____ Given records

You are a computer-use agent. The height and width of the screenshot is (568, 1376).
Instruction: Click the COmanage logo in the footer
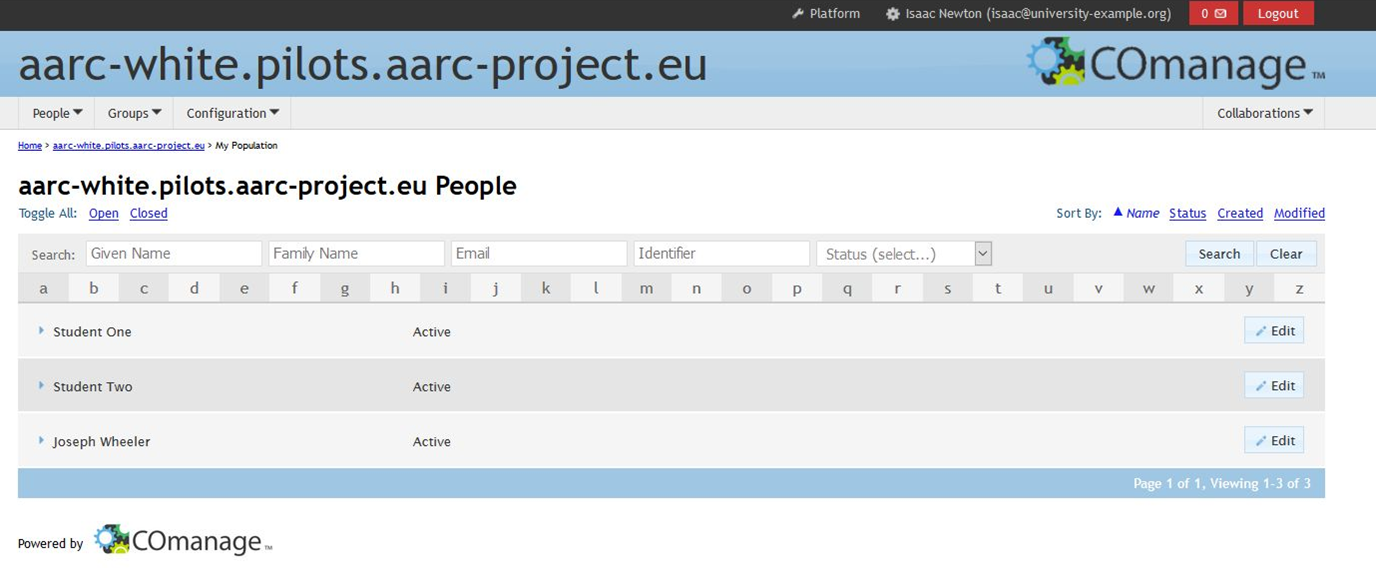(183, 541)
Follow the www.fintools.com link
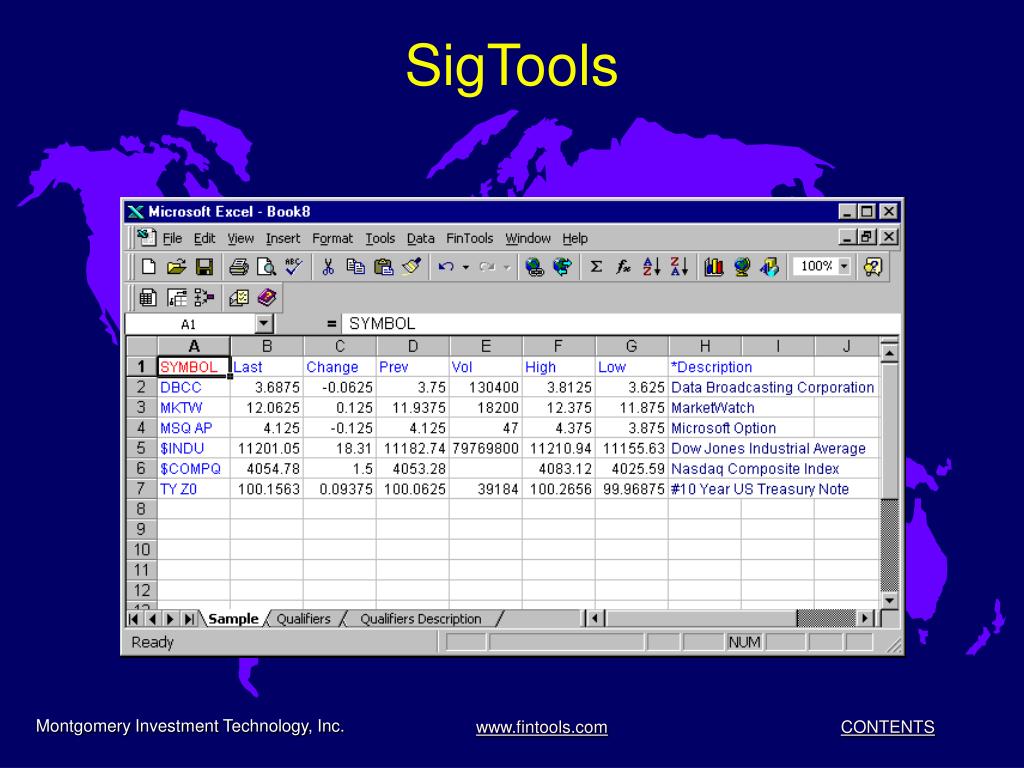The width and height of the screenshot is (1024, 768). (x=541, y=727)
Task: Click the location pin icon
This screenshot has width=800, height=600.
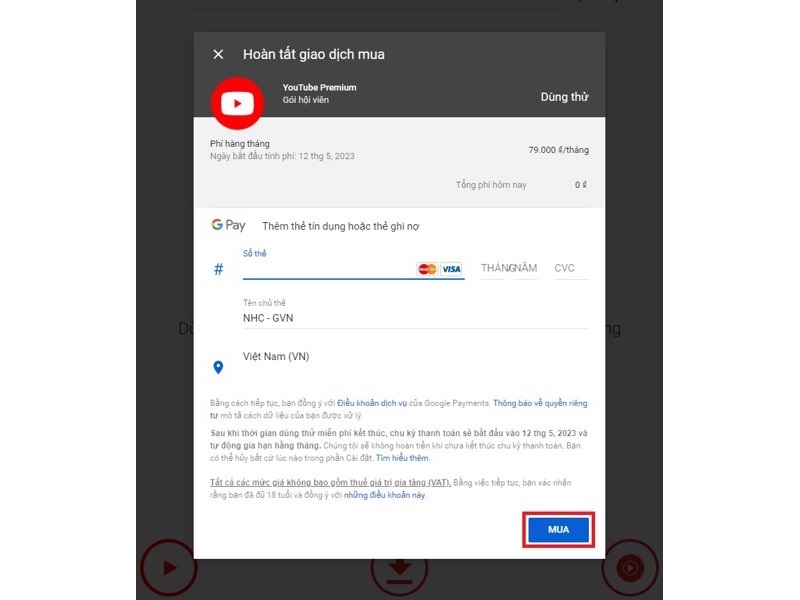Action: [219, 367]
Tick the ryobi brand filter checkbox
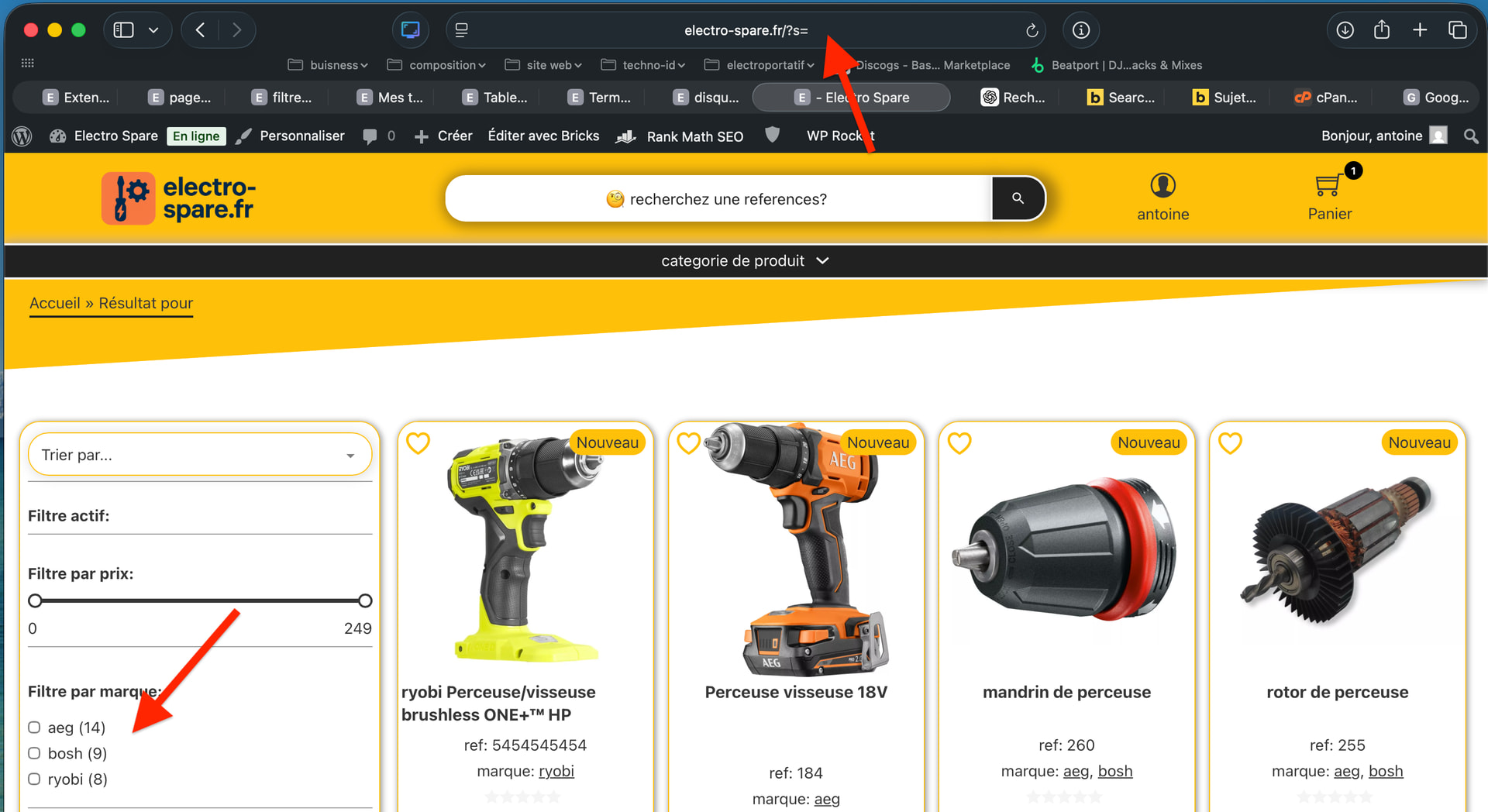Viewport: 1488px width, 812px height. (x=34, y=779)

________

(About this task)
Go back to the records above and write them out exactly, without the pictures.

(Expected output)
You are a computer-use agent. The height and width of the screenshot is (568, 1376).
Instruction: Click the COmanage logo in the footer
(183, 541)
Follow the www.fintools.com link
The width and height of the screenshot is (1024, 768). (x=541, y=727)
Task: Click the location pin icon
This screenshot has width=800, height=600.
Action: [219, 367]
Tick the ryobi brand filter checkbox
Viewport: 1488px width, 812px height. (x=34, y=779)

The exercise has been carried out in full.